特撮はゴジラから始まった 初登場から70年 特撮の軌跡たどる「特撮のDNA in 信州上田展」
世界中に多くのファンがいる怪獣キャラクターの「ゴジラ」。
初めて映画に登場してから今年で「70年」。ゴジラを通じて、日本が誇る特撮映画の軌跡をたどる企画展が先週から上田市で開かれています。
「本物の造形」などを通じて特撮の魅力に迫ります。
再現された上田の街並みに足を踏み入れたゴジラ。
トンボのように素早く動き高速の羽ばたきから衝撃波を発生させる怪獣「メガギラス」がゴジラに襲い掛かろうとするシーンが精巧に表現されています。
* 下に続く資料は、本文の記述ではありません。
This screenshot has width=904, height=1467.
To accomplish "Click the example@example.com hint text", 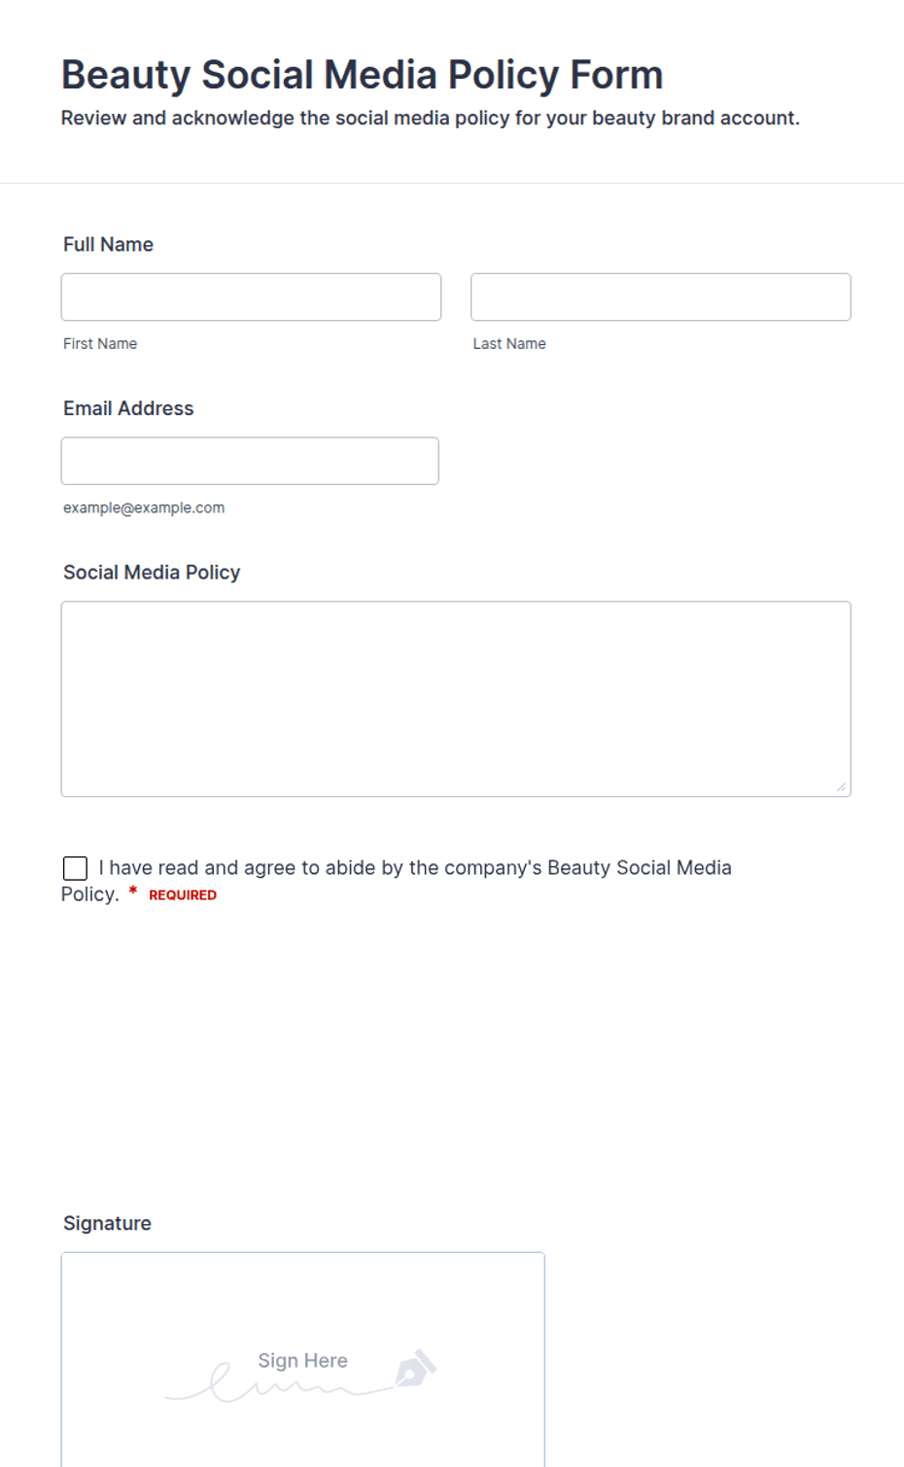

実在しないものや状況を現実のように見せる技術「特撮」。
今から70年前、「特撮映画」はゴジラ映画から誕生したと言われています。
手塚昌明監督
「このワンカットを作るために100人ぐらいの人間がずっとやってるわけですよ」「それがスクリーンから感じられたんですねそれが特撮の面白さだと思うんですよね」
上田市のサントミューゼ上田市立美術館で開かれている「特撮のDNA in 信州上田展」。
映画の為に作られた現存する最古の模型から去年、映画が公開された最新の「ゴジラ-1.0」まで。
実際に撮影で使われたスーツやミニチュアなどおよそ「260点」が展示されています。
こちらは70年前に公開された映画「ゴジラ」のポスター。
日本の映画界に「特撮映画」というあらたなジャンルを築いたゴジラ映画の一作目です。
フィルムが保存されていた缶や当時、特殊技術を担当した円谷英二さんが手にした台本も置かれています。
今ではコンピュータ・グラフィックス=CGで表現されるシーンも当時はミニチュアセットで怪獣スーツを着た俳優が大暴れ。
壊れた街はその都度作り直すなど気の遠くなるような手仕事が積み重ねられたといいます。
「じゃあ、あとはCGでなんとかする、とはならない」2000年に公開された「ゴジラ×メガギラスG消滅作戦」などゴジラ映画3作品を手掛けた手塚昌明 監督です。
小学1年生のときに初めてみたゴジラ映画の醍醐味がその後の映画作りにつながっているといいます。
「いい大人が30とか40とかのおっさんお姉さんがですねおもちゃ箱のようにこういったいろんなものを作って それを怪獣が壊していくっていうのが面白かったんですね」
「だからおもちゃ箱から出したおもちゃを並べて背景とかを作って怪獣も作ってそれがやっぱり僕がスクリーンから感じた特撮の面白さなんですね」
造形師 若狭新一さん
「僕たちがやっていたスタイルはやっぱり中に人が入ってそのキャラクターに命を宿すっていう考え方ですから」
怪獣のスーツやミニチュアの製作を行うこの道40年以上の造形師若狭新一さんです。
こちらは若狭さんが手掛け撮影で使われたスーツと同じ工程で作られたゴジラの左足の表皮=皮膚が再現されたもの。
実際に会場で触ることができます。
最初は粘土でゴジラの模型が作られそれをもとに型が作られます。
その型に液状のゴムが塗り重ねられていきます。
若狭新一さん
「6回か7回ラテックス(液状ゴム)を塗ってその次に生地を張っている」
「生地を貼ったものが皮膚になっていてその皮膚の形を保たせるために人間でいうと筋肉にあたる部分その筋肉にあたる部分が発泡ウレタンになるんです」
こうしてできたスーツを専属の俳優が着用し演技に挑んでいます。
若狭新一さん
「ごらんのとおり布団を着ているようなもんですから、布団を着てさらに表面には断熱というよりももう火や水を通さない素材を使ってますから。そういう意味での快適性はございません」
若狭さんが初めてゴジラを手掛けたのは1999年公開の「ゴジラ2000ミレニアム」でした。
若狭新一さん
「99年版のゴジラなんで20世紀 新しい世紀に向けたゴジラにしなきゃいけなかったので」
色は今までになかった緑色に。
一方で、ゴジラの特徴の一つである口周りのキノコ雲のような形は初代ゴジラのモチーフが残されました。
「顔に関しては実際人間と同じ様に中に骨格が入っているんです。中にゴジラの骨が入っていて骨に歯とかベロがついていてそれにゴジラの皮膚がかぶっている形で作っている」
ゴジラスーツは完成までおよそ40日。
作り手の魂が込められています。
若狭新一さん
「ここに置いてある90パーセント以上のものが撮影で使われたものですから。今ではなかなかみんなが目にすることができないもの。それが特撮のDNAの一番のポイントだと思うんですけど」
70年前に誕生した怪獣映画がきっかけとなり今では世界から注目される日本の特撮映画。
特撮の軌跡をたどる企画展は上田市で9月8日まで開かれています。